Another thing that should change in Italy are salaries. Of course the research funds here in the US are huge, there is no denying that, and that is one reason why many people come here and don’t go to Italy. But I think that Italy should invest more in paying researchers, and consider what their career could be, especially in science. If the prospect is to be on a temporary researcher status with a tiny salary for decades, that is not very appealing. That’s a big reason why people explore opportunities somewhere else.

You are undoubtedly an Italian excellence who has found in the US the ideal environment to be valued as you deserve. Your DNA, your schooling and the environment made up of people, places and culture in the broadest possible sense you grew up in, have been fundamental in cultivating your talent and your desire to innovate, improve and learn. I consider you an extraordinary scientist but also a success of our country, in the sense that I believe and hope that there is a lot of Italy in you. I don't know if We the Italians has the right to be proud of a person like you, I hope so because that's how we feel. Am I wrong?

I think that the school system in Italy is outstanding, much better than other countries. I think I was formed in a way that really brought me to analytical thinking. By studying Latin, I learnt a lot of things that otherwise I wouldn't have studied. And then the university as well: University of Pisa gave me a really strong background. And of course, it was not like in the US where you have to do everything pretty much alone to be able to have loans you’ll have to repay in the future if youw ant to keep on studying. I'm thankful that in Italy I was able to study without investing that much. I will be forever thankful for that. And I will be forever thankful for the fact that I felt so much affection really from Italy for the achievements that I've had. So I think that Italy has been amazing for me and has given me a big push.

In 2020, in the Italian universities, compared to a male enrollment rate of 48.5 %, the female enrollment rate was 65.7 %. Enrolled women are more, and growing at a fastest rate. The number of freshmen increased above all in the Central (+7.7%) and Southern (+5%) regions. 29.9 % of these new Italian students signed up in a STEM course (as to say Science, Technology, Engineering and Mathematics). You are a woman, a scientist, a southern Italian: you represent three symbols of needed change for Italy, all at once. What would you say to a young girl from southern Italy who dreams of a career like yours?
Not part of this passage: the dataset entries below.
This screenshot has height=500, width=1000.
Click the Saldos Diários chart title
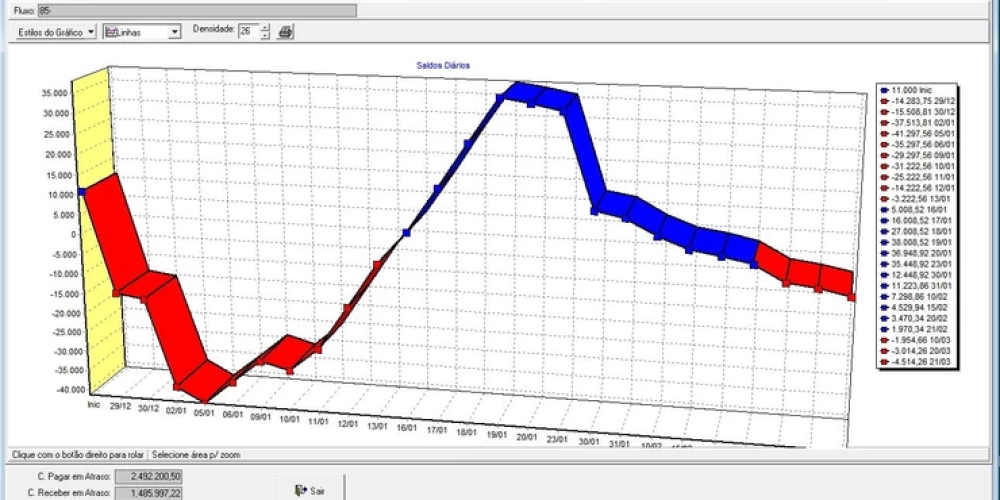(443, 65)
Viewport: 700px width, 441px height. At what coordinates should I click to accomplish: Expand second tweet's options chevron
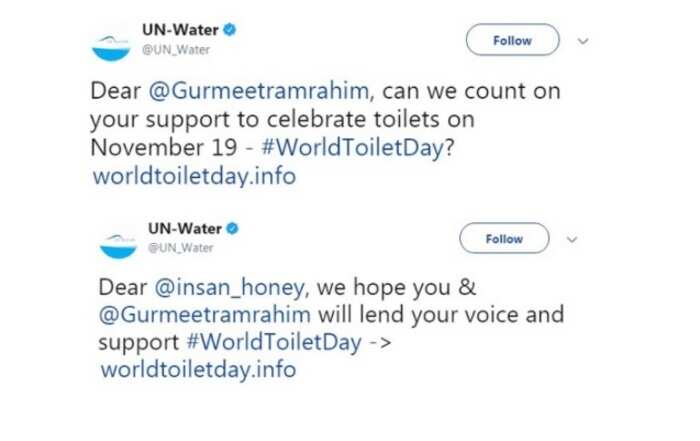click(x=572, y=240)
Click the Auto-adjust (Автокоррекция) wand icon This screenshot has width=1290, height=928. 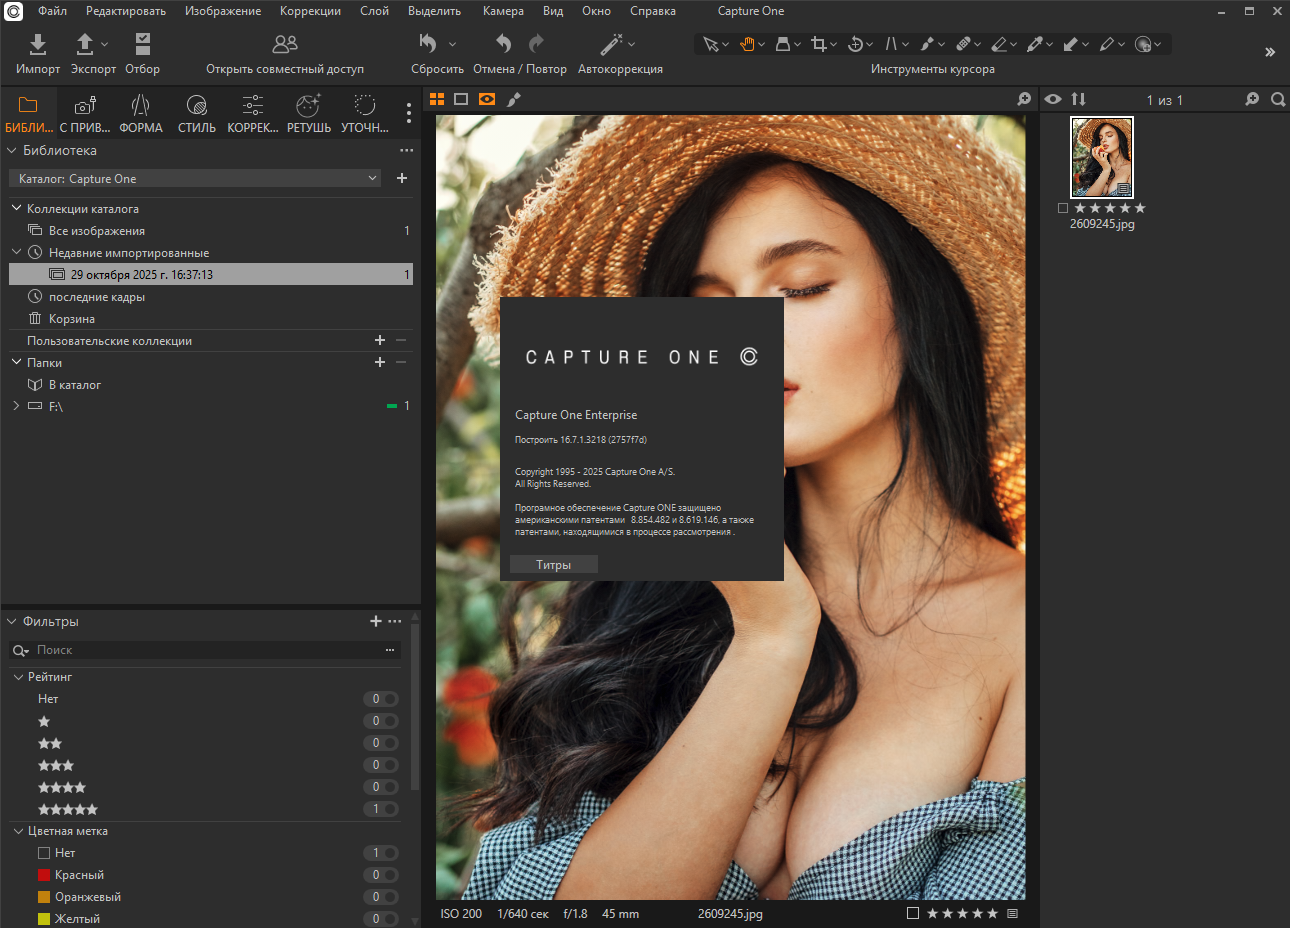tap(611, 45)
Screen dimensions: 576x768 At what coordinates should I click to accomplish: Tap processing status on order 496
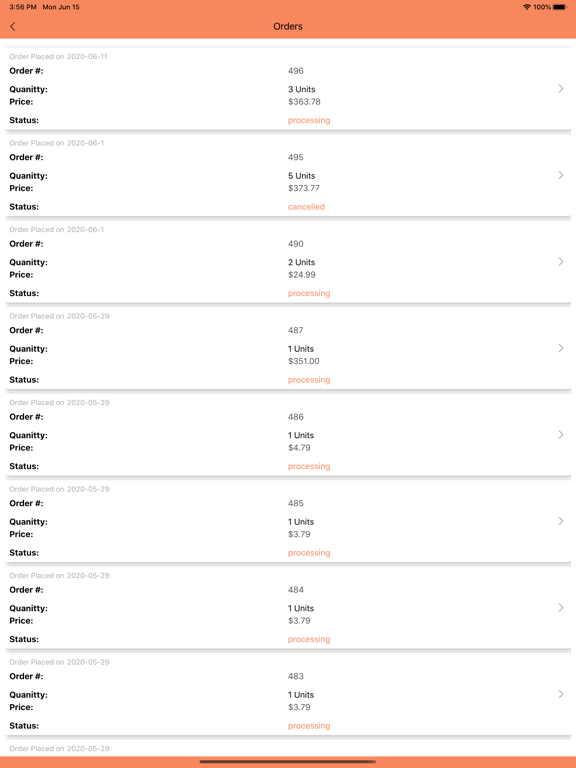click(x=309, y=120)
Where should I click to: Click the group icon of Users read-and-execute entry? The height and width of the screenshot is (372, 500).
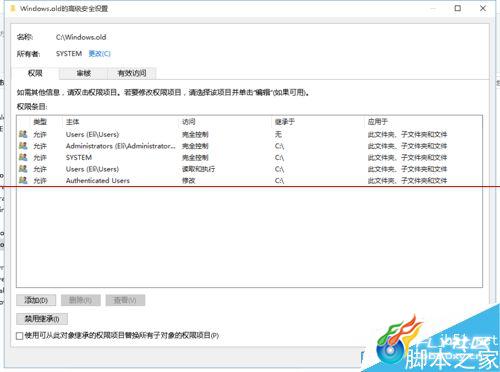(23, 169)

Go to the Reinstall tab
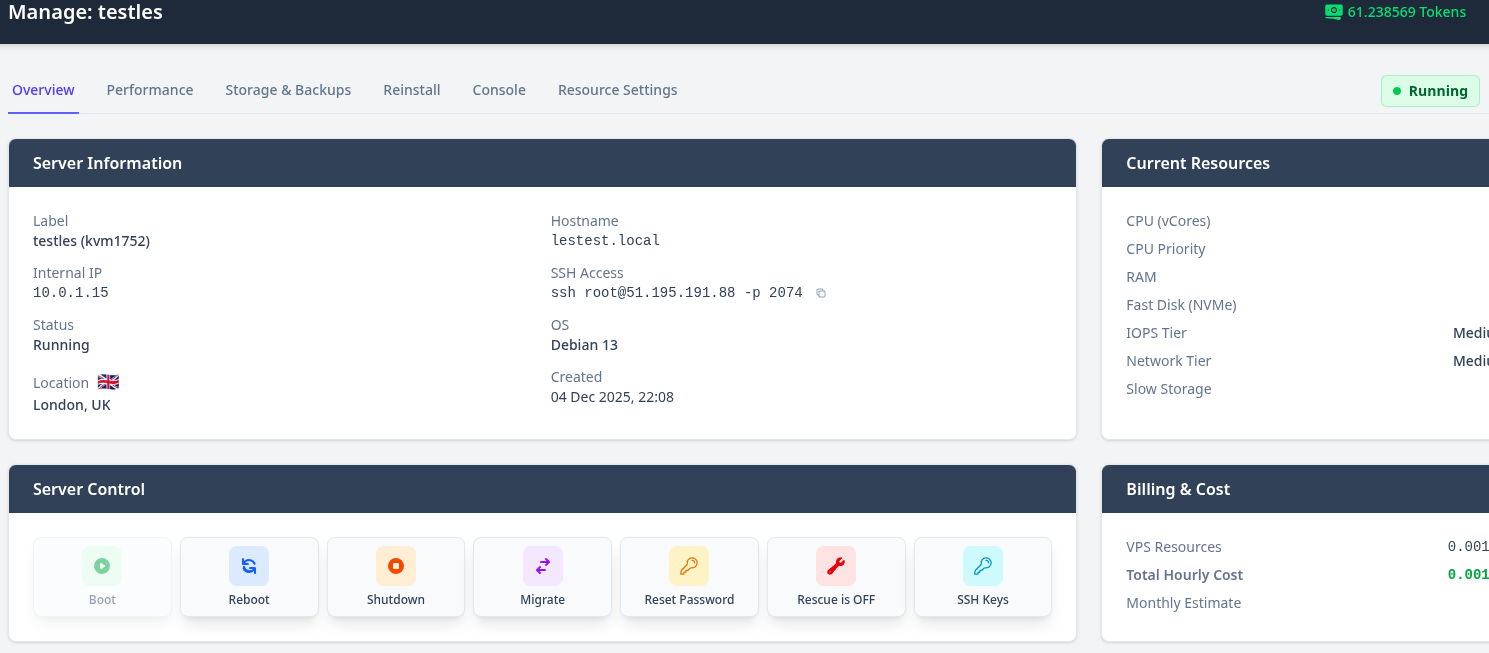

What I would say is to really embrace the American philosophy of "Yes, you can." Don't be afraid. Don't think that there are things that are not achievable, because anything can be achieved. I think this is absolutely the most important thing that I can say. Sometimes young women can get discouraged. But I think things are changing. And I think people are working on changing things. And so don't get discouraged and really try and reach out and look beyond and don't be afraid to send an email and say “I would like to do this” or walk into an office of someone important and say "I think I can do this, can I participate? Can I do this PhD? Can I get this job?" I think that this is the most important message.